◆ **Challenge**
Reproduce the data below verbatim, from the line containing "Given: Open the Mac menu item" through the line containing "Looking at the", both included, and omit the pictures.

◆ **The data**

========================

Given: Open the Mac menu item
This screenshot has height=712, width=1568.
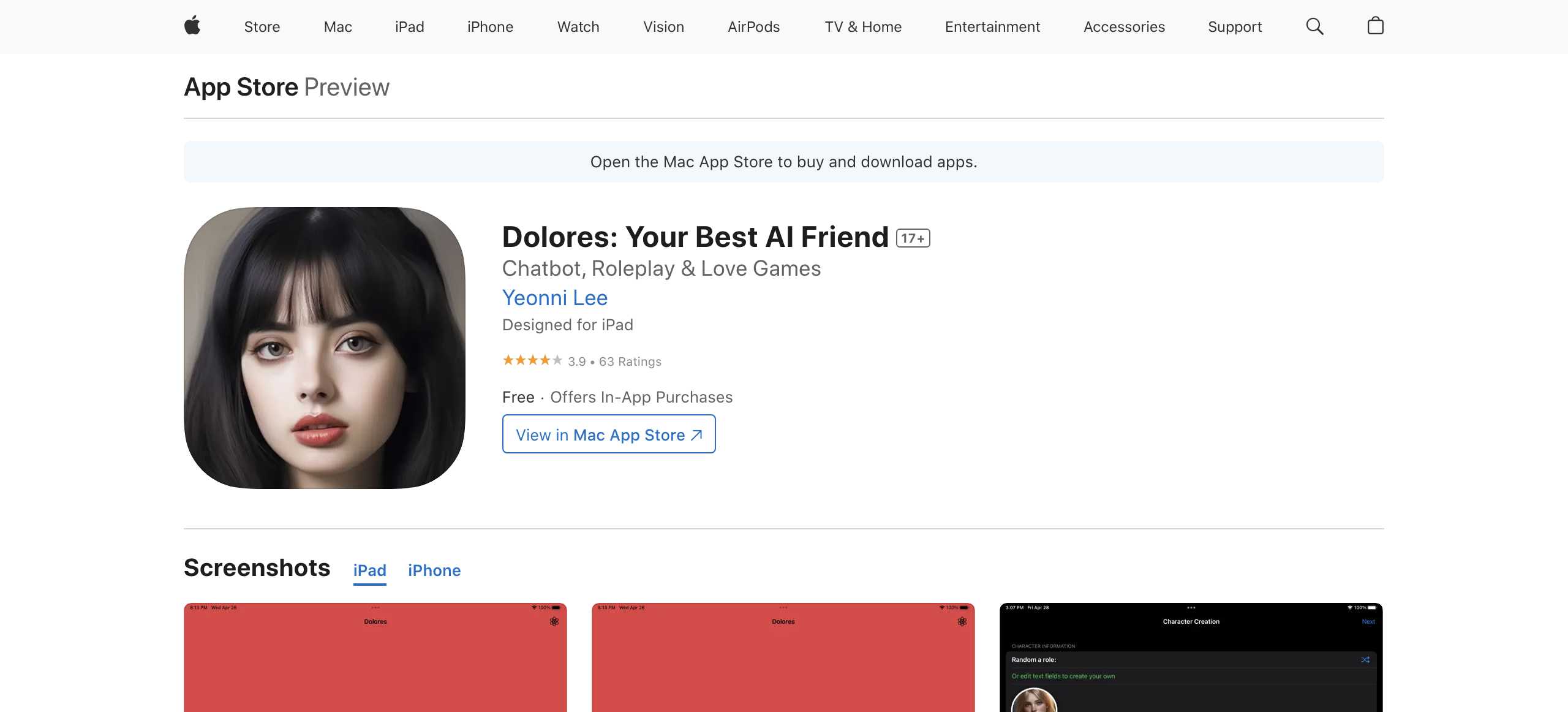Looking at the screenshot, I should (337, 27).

========================

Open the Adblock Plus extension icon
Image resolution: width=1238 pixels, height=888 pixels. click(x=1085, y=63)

========================

◆ **Output of the task**
Given: Open the Mac menu item
This screenshot has height=712, width=1568.
Looking at the screenshot, I should (337, 27).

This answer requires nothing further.